▶ **Action item**
The reply is to be an exact repetition of the entries that follow, with each picture left out.

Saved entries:
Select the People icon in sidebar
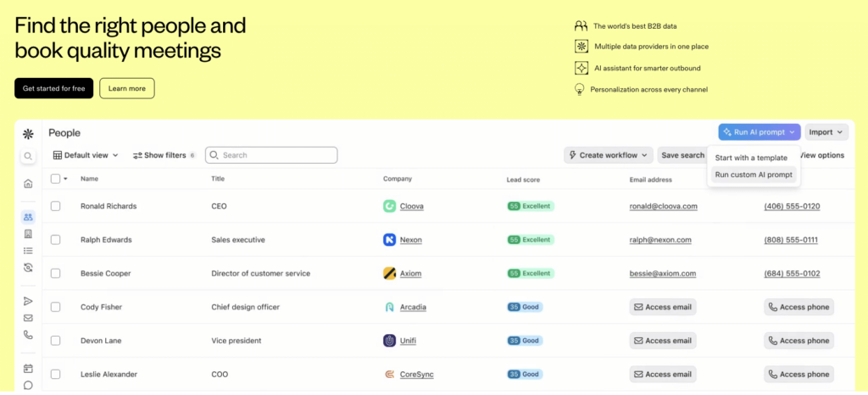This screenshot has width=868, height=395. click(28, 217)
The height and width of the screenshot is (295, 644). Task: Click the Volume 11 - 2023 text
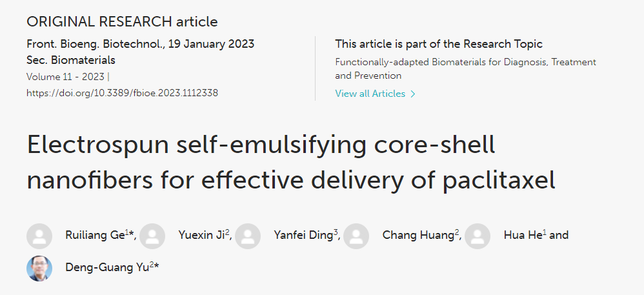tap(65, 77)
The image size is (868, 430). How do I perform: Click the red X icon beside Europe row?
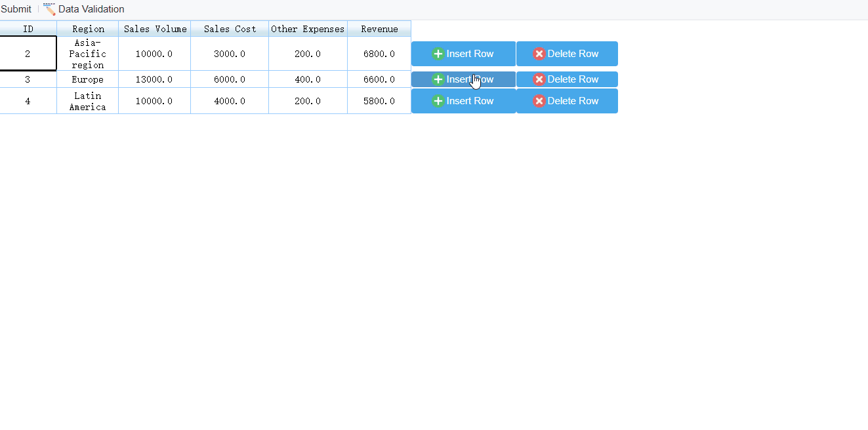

▶ **Result**
Select the People icon in sidebar
This screenshot has width=868, height=395. click(28, 217)
The height and width of the screenshot is (295, 644). Task: Click the Volume 11 - 2023 text
tap(65, 77)
The image size is (868, 430). How do I perform: Click the red X icon beside Europe row?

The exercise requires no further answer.